▶ _YOUR GOAL_
The lines below that include the word "will" are to be reported.

───── RECORDS PROVIDED

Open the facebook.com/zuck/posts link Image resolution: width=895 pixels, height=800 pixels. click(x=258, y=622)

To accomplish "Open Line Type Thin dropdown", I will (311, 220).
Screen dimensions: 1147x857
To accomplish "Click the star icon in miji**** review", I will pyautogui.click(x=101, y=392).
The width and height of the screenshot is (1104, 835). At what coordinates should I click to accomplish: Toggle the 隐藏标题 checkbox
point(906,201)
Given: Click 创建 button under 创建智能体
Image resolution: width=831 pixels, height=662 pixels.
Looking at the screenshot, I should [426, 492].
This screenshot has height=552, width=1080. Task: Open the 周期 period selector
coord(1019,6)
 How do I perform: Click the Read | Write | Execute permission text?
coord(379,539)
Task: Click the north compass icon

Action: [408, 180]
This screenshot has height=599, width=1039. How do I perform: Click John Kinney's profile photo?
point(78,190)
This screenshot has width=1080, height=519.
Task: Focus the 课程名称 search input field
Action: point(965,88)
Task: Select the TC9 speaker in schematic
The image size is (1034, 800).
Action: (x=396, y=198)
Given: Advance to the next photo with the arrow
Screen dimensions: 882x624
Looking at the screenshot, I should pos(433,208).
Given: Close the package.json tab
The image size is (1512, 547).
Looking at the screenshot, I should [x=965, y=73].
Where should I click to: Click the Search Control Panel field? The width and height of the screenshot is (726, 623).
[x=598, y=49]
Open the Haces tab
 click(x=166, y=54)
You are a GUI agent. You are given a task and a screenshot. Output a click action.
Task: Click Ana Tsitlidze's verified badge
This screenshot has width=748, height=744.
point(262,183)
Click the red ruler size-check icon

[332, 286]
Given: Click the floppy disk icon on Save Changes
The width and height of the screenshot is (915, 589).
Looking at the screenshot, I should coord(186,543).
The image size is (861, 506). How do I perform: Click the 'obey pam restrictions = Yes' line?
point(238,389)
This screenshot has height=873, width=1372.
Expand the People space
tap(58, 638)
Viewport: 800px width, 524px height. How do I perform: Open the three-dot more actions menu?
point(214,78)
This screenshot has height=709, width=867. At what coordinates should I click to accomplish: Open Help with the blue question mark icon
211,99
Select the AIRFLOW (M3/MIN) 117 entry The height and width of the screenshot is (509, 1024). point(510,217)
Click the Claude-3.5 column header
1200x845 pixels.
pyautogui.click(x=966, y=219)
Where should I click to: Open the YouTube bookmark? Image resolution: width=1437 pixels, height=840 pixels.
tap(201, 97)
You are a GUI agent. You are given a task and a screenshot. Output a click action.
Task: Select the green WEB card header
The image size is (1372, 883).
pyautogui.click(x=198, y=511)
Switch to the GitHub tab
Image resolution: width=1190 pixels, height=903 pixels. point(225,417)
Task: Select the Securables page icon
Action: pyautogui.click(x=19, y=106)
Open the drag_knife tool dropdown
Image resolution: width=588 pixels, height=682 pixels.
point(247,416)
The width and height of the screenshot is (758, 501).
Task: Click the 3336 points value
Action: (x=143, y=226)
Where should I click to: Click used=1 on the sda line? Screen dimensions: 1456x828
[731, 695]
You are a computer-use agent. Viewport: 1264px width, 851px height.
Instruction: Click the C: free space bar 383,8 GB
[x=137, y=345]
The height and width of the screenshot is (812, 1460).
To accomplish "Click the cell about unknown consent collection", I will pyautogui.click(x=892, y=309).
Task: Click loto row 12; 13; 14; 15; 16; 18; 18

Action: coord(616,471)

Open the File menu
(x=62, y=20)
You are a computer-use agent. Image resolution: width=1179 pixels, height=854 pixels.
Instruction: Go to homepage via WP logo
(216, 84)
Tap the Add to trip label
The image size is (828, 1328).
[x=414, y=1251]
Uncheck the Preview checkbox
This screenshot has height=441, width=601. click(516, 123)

──────────

▶ _TASK RESPONSE_
To accomplish "Open Line Type Thin dropdown", I will (311, 220).
To accomplish "Click the star icon in miji**** review", I will pyautogui.click(x=101, y=392).
To accomplish "Click the cell about unknown consent collection", I will pyautogui.click(x=892, y=309).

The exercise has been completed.